Making "The Zephyr" Adirondack Chair

Just about every American woodworker, from the novice to the master craftsman, will at some point make a set of Adirondack chairs. They're straight forward and use simple traditional construction techniques. In fact, I encourage you not to buy this chair from me and instead take a shot at making your own - its really fun!
I made my first set eight years ago and I remember actively trying to add my own style to the design to make it my own - experimenting with different recline angles and unique features like drink holders and even hidden drawers. But as I've gotten older I've moved closer and closer to the traditional lines of this classic design because, quite frankly, it just flat out works.
I love walking around the shops in beautiful places like Lake Placid, Saranac, Inlet, Old Forge, and Keene viewing different craftsman's takes on the classic chair design. Building a great Adirondack chair for me isn't about reinventing the wheel anymore - its become very nuanced with the focus on fit, wood selection, finish & build quality.  Over the years I've made slight changes to my pattern and finally feel like I've landed on the perfect Adirondack chair, one that if cared for will last well beyond a lifetime. I'm calling it "The Zephyr". 

What makes a great Adirondack chair?

1. Material.  Adirondack chairs are made from all sorts of different materials that hit just about every price point. Ranging from thin plastic stackable's to chairs made from old snow skis. I've even seen some made from concrete - pretty cool. I chose to use select white oak because of its straight grained strength, tight cellular structure and natural resistance to the elements - a rare feat for a North American hardwood. Not too mention, its just a beautifully figured species.

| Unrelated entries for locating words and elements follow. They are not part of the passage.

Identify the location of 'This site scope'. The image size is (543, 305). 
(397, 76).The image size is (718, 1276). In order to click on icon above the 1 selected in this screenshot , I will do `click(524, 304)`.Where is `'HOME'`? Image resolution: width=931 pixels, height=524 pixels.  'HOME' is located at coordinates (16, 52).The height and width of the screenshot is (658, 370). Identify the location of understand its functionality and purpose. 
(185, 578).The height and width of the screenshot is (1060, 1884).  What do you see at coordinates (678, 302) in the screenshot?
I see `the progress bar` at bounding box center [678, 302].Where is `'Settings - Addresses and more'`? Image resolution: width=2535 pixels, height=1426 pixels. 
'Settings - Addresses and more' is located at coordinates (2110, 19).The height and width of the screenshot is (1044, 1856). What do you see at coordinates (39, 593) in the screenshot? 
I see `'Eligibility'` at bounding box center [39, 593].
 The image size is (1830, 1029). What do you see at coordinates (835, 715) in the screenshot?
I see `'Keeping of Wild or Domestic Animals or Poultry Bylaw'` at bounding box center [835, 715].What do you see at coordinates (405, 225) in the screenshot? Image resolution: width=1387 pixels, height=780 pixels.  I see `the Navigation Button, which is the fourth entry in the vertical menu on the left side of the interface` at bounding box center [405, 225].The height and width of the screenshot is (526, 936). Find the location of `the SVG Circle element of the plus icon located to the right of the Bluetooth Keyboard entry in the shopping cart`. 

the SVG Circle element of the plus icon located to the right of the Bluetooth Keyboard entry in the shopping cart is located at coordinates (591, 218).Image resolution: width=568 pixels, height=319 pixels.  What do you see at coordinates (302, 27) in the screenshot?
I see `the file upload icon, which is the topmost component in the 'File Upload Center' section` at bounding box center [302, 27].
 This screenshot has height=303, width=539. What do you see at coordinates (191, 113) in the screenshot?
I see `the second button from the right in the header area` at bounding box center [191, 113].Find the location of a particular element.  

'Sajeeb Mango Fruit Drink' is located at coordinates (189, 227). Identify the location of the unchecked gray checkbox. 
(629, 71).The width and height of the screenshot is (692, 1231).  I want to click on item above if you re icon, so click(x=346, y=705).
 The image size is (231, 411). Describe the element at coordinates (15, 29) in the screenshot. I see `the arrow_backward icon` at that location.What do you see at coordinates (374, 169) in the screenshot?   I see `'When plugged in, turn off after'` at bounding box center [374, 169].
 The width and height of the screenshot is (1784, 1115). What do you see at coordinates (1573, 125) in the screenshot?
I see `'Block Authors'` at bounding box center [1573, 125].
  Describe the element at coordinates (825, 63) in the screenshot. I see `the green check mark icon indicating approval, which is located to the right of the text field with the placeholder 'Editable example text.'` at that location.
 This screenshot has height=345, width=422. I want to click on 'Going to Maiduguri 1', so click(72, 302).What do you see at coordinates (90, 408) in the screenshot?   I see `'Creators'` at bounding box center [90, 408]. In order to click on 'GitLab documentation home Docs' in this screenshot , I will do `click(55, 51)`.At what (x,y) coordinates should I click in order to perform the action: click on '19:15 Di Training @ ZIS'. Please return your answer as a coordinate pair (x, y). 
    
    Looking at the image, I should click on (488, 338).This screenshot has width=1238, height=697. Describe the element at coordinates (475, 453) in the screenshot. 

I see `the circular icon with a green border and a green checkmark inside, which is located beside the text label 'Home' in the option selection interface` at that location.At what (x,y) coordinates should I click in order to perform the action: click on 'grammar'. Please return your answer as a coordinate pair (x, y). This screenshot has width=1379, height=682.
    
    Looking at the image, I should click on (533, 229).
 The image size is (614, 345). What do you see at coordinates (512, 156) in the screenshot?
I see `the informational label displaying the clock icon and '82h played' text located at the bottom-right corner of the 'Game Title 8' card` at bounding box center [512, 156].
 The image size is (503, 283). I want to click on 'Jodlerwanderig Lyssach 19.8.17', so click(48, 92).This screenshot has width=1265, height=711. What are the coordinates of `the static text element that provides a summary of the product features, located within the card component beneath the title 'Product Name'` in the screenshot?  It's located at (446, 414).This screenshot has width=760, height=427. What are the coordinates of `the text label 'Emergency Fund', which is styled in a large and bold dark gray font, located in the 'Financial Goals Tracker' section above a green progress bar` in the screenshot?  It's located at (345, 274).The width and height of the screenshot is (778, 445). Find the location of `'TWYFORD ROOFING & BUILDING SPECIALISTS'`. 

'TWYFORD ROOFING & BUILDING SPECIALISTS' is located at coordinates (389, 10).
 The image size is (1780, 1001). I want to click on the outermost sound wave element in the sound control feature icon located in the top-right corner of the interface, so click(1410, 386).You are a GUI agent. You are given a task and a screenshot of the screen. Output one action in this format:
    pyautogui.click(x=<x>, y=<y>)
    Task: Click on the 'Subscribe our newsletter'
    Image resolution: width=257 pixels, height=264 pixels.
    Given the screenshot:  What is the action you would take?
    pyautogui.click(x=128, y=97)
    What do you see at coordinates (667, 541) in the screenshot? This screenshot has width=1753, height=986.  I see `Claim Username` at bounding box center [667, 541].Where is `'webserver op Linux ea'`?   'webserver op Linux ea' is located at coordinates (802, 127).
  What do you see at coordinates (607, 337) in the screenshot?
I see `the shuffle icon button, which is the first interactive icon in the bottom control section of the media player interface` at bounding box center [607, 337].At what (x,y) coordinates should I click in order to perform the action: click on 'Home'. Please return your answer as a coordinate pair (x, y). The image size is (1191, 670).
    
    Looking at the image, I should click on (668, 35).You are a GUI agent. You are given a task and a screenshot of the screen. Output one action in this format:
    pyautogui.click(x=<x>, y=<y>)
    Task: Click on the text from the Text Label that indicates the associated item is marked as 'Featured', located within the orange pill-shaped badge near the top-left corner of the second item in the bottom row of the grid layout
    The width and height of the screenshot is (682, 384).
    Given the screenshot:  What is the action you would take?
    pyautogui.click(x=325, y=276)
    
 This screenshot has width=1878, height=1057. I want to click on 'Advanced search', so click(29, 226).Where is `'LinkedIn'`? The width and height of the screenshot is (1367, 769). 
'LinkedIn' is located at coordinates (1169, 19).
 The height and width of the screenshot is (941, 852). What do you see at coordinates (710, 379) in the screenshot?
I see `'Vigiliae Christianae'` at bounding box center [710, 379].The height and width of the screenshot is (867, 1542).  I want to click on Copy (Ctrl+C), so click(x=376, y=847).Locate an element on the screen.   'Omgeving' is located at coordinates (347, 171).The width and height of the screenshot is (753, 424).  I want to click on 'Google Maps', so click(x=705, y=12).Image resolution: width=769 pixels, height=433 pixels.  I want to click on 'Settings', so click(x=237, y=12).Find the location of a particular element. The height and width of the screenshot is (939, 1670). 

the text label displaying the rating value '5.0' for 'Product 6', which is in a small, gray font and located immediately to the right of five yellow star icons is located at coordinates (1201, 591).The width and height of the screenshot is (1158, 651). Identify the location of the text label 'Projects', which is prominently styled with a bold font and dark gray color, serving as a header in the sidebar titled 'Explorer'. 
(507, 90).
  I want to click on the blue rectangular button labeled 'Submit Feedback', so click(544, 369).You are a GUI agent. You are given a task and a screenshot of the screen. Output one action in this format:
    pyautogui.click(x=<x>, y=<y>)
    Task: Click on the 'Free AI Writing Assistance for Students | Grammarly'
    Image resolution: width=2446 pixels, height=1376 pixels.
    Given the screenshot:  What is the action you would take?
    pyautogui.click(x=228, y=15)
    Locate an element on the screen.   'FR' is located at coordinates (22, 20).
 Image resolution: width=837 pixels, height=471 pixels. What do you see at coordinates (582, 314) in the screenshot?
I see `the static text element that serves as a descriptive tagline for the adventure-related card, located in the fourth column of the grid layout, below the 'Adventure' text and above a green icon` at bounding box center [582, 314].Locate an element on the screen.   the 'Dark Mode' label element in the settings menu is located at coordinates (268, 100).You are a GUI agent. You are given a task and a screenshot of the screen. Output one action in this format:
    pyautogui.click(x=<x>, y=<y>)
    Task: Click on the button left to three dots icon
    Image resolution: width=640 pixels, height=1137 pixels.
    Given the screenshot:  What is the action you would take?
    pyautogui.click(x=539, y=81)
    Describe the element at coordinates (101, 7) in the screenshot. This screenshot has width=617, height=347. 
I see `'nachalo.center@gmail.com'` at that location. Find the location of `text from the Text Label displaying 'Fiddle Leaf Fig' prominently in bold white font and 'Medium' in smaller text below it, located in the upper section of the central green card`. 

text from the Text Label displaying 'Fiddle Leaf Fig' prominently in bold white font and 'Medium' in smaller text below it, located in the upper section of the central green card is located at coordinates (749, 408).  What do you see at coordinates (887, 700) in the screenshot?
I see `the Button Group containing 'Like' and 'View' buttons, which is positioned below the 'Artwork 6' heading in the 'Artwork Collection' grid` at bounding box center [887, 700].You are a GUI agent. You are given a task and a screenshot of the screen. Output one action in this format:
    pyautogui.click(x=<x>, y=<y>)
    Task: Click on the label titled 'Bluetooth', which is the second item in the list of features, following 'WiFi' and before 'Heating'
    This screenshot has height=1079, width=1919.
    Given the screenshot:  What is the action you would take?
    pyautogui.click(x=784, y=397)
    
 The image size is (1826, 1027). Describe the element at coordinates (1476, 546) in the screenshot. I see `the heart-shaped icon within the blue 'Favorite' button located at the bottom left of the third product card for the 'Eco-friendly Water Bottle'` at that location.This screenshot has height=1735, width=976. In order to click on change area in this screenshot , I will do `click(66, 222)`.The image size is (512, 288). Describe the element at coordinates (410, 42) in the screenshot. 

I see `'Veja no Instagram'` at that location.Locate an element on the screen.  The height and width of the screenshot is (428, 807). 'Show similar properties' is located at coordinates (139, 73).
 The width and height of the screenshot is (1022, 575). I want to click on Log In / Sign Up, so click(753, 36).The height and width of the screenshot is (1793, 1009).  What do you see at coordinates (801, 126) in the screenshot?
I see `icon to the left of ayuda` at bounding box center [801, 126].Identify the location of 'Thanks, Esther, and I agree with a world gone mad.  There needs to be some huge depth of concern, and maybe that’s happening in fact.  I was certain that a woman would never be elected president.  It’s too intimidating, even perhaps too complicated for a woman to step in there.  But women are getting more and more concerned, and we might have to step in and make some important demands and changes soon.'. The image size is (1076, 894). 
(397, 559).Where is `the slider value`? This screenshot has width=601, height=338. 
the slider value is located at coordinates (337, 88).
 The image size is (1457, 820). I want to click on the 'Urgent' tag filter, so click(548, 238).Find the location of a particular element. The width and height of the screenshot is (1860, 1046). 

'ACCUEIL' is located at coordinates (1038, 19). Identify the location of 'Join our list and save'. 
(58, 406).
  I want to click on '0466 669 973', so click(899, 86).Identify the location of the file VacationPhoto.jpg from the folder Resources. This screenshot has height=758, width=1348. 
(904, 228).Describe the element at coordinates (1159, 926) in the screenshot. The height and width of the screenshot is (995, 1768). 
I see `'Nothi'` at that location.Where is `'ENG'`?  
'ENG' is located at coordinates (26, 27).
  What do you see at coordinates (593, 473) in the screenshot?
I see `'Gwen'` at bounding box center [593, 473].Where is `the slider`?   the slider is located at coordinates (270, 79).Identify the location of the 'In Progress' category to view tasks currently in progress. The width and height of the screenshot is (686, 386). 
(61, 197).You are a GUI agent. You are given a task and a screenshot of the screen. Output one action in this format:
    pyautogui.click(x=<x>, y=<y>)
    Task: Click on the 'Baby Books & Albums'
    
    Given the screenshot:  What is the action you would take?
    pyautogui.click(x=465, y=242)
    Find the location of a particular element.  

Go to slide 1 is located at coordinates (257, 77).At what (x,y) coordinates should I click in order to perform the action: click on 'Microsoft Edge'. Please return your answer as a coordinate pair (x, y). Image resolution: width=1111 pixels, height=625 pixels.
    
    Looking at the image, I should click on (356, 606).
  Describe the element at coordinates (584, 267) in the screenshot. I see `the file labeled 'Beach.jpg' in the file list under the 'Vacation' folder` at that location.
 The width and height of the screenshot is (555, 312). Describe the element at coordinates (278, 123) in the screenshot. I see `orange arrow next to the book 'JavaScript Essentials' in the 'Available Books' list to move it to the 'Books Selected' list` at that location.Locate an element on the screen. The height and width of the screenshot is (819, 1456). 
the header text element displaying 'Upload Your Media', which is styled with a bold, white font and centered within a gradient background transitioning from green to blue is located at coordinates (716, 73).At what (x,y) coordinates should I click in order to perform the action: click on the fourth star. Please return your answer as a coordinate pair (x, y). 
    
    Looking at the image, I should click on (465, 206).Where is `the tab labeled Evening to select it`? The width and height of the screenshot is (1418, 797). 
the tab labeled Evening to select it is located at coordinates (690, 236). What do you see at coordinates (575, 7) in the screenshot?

2. Fit.  No other chair design throughout history evokes relaxation vibes quite as much as the Adirondack chair. Not to overly romanticize a piece of furniture but some of my finest memories and most meaningful conversations of my life have occurred while perched in an Adirondack.  It has to feel good. Seat height is important because it impacts the way your legs rest and also influences the ease of getting in and out. Back angle and curvature are the two areas that I really focused on hard with the Zephyr because to me the chair's fit needed to match it's universal function - I didn't want a pure star gazer with a lean that feels like you're in a hammock. I wanted a balance that cupped the back and relieved pressure but also allowed you to not feel like your falling backwards. 

3.  Finish. Weather will always win.  It's very popular these days to see Adirondack chairs made out of synthetic materials like plastic and trex style decking that resist rot and uv damage.  They're great for a specific purpose. But for me, wood is good. I need to feel it - that connection to nature. When it comes to finishing a piece of exterior furniture the options are pretty much endless. Epoxy and painting are by far the best options if you all you care about is protection.  A polyurethane or shellac will do a good job but will break down overtime often bubbling and chipping causing you to have to sand it down to refinish. I prefer to use a penetrating hard wax oil that get into the wood instead of laying on top of it. I like this for a few different reasons - it maintains the look and classic feel of a wooden chair and upkeep is a breeze. Every year or two you take a rag and wipe some oil on your chair and its good to go. I equate it to caring for a cast iron pan - it will out perform any other material and will literally last a lifetime if you keep oiled.

4.  Hardware. If you are in the market for a piece of outdoor furniture pay attention to the hardware. The Zephyr is assembled using all stainless steel hardware that will not rust or break down over time. Galvanized will rust and zinc even worse so.     

5.  Style.  A chameleon of a chair, the ADK can work with just about any decor under the sun. Beach vibe, mountain house, luxury loft, farmhouse, industrial, etc... Therefore it was important to dial in an aesthetic that isn't too one way or the other. Some chairs I've seen have large ornate backs that work incredibly well by the fire pit or on the dock but fail when in comes to applications beyond that. The Zephyr is a design aimed at working just as well in your living room as it does on some pavers. 

Like I said in the beginning of this article, if you have the time and some basic tools I recommend you roll up your sleeves and try making your own chairs. They will be a wonderful conversation piece and if you focus on the 5 categories above you will have a chair that will fit your needs and last forever.